Breastfeeding improves a child’s chance of climbing the social ladder and becoming a successful adult, according to a long-term study.
The analysis of more than 34,000 people born in the 1950s and 1970s found that those who had been breastfed as a baby were 24 per cent more likely to be upwardly mobile – and 20 per cent less likely to drop down the social ladder.
The health benefits of breastfeeding are well known, but the study is among the first to identify tangible benefits later in life.
Two groups of people – born in 1958 and in 1970 – were categorised by the job their father did when they were 10 or 11, and the job they themselves had when they were 33 or 34.
Social class was divided into four categories based on job type – from unskilled and semi-skilled manual work to professional or managerial work.
The authors of the study, published in the medical journal Archives of Disease in Childhood today, said that it provided evidence of long-term health, developmental and behavioural advantages to children, which crucially persist into adulthood. Breastfeeding enhances brain development, which boosts intellect, which in turn increases upward social mobility, they argued.

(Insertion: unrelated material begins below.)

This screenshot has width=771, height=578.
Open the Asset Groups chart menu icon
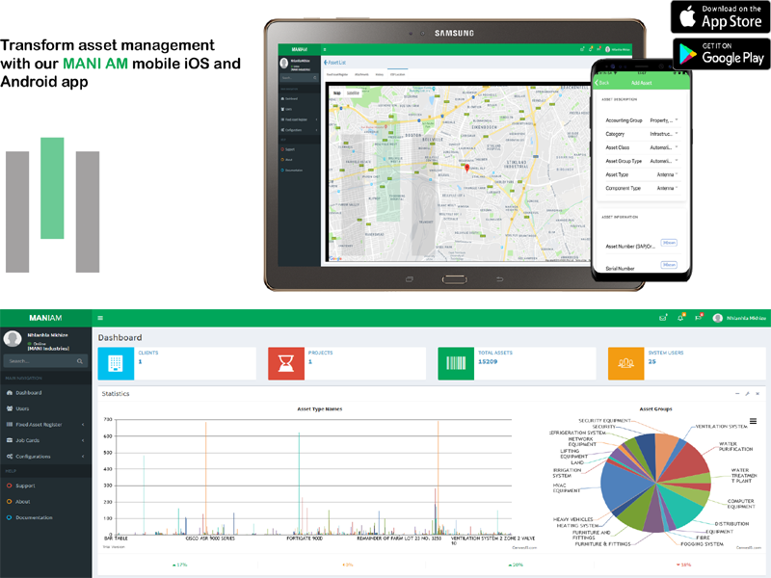[x=753, y=421]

“There are few studies that look at the long-term outcomes of breastfeeding, but this study shows its long-lasting positive effect,” said Professor Amanda Sacker, one of the report’s authors and the director of the International Centre for Lifecourse Studies in Society and Health at University College London.
The NHS recommends breastfeeding to new mothers for the first six months of a baby’s life. Breast milk protects children from infections, and breastfed babies are also less likely to become obese or develop eczema. The report’s authors said that breastfeeding also helped to generate a strong emotional bond between mother and baby.

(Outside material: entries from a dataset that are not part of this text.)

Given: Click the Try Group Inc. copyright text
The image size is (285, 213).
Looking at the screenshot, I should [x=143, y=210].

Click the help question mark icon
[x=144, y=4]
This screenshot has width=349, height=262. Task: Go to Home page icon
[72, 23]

“Perhaps the combination of physical contact and the most appropriate nutrients required for growth and brain development is implicated in the better neurocognitive and adult outcomes of breastfed infants,” they said.

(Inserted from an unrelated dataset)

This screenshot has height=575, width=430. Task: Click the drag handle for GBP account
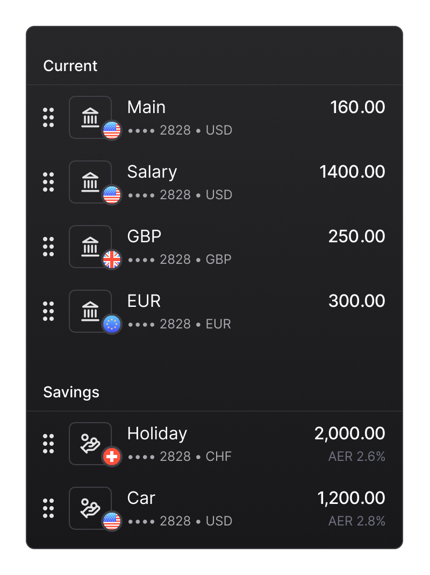tap(48, 247)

Professor Sacker said that mothers who could not breastfeed could still aid their baby’s emotional and cognitive development with cuddling and close skin-to-skin contact with their baby while feeding. The study comes in the wake of figures that revealed the number of women breastfeeding their babies in England has dropped for the first time in a decade.
Numbers have been increasing in recent years, following a long-term decline associated with more women working and the increasing use of baby formula.
The report’s authors found that while more than two-thirds of the 1958 children had been breastfed, that figure dropped to just one in three in 1970. Today, more than four out of five women start breastfeeding but less than half are still doing so at six weeks, according to Unicef UK.
Professor Sacker said that in the current economic climate more women were going back to work sooner, and therefore choosing not to breastfeed. She said that employers should offer new mothers more support at work, such as crèches at the office, where babies could be breastfed.